On June 22, 2023, Governor Josh Green, M.D., of Hawaiʻi signed S.B. 674 into law, which authorizes the State to enter into the Interstate Medical Licensure Compact (IMLC). The IMLC is an agreement among member-states [and territories] to streamline licensure for physicians who wish to practice in multiple states. The expansion of telehealth facilitated state medical board efforts to expedite traditional licensure processes for qualified out-of-state physicians.
The IMLC became operational in 2017 with the intention to: increase access to health care, recognize the advances in the delivery of healthcare, affirm that the practice of medicine occurs where the patient is located at the time of the physician-patient encounter, increase medical license portability, and ensure patient safety.
Member-states are still solely responsible for the issuance of individual medical licenses.
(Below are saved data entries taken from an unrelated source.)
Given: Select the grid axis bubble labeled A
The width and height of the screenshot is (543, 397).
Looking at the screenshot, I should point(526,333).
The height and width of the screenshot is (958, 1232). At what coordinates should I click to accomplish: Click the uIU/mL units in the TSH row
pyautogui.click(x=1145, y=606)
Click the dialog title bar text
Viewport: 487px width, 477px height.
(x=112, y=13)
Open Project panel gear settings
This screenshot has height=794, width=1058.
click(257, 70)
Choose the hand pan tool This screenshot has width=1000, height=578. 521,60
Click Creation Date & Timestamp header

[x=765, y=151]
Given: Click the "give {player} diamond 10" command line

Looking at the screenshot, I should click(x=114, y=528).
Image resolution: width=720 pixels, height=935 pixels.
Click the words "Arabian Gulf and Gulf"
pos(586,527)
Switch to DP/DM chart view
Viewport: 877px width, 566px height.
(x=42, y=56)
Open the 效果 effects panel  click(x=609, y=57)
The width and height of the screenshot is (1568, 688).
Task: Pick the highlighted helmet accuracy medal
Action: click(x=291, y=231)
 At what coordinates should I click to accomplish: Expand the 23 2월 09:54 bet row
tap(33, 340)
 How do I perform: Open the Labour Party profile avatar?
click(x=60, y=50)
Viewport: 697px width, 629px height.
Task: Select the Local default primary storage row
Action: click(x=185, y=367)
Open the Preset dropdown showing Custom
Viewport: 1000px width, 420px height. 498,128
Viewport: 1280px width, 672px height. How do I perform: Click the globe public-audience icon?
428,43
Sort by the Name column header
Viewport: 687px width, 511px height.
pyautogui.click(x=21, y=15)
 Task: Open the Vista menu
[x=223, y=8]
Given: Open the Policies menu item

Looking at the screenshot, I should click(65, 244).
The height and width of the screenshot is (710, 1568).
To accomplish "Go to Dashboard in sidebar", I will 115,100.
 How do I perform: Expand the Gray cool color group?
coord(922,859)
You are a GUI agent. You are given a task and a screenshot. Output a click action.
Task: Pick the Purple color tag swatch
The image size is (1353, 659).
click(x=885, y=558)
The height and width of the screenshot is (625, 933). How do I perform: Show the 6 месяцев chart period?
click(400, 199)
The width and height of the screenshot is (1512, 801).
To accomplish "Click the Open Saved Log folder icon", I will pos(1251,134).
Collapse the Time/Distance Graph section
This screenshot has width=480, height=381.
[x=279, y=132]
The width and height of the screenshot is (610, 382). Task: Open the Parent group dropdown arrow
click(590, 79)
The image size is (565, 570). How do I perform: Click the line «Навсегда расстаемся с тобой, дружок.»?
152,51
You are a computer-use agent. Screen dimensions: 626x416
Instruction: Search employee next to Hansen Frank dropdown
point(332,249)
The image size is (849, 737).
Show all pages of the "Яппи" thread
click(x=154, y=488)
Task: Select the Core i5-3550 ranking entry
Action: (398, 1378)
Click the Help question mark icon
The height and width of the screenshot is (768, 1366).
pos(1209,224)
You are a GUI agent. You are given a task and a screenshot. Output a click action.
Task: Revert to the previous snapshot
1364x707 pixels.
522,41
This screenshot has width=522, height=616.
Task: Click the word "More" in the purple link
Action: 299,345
For example, S.B. 674 provides that the IMLC merely “creates another pathway for licensure and does not otherwise change a state’s existing Medical Practice Act.” Member-state medical boards also “retain the jurisdiction to impose an adverse action against a license to practice medicine in that state issued to a physician through the procedures in the [IMLC].” Per S.B. 674, Hawaiʻi joins 37 other states, the District of Columbia, and Guam as members of the IMLC. Many states are moving towards a more uniform national standard for medical licensure portability to attempt to address the need for accessible health care.
The question that still remains is whether this adequately addresses a crucial need for accessible health care in the face of a significant physician shortage. As more states adopt this approach, data should begin to show whether these practices are beneficial and lead to better health care accessibility.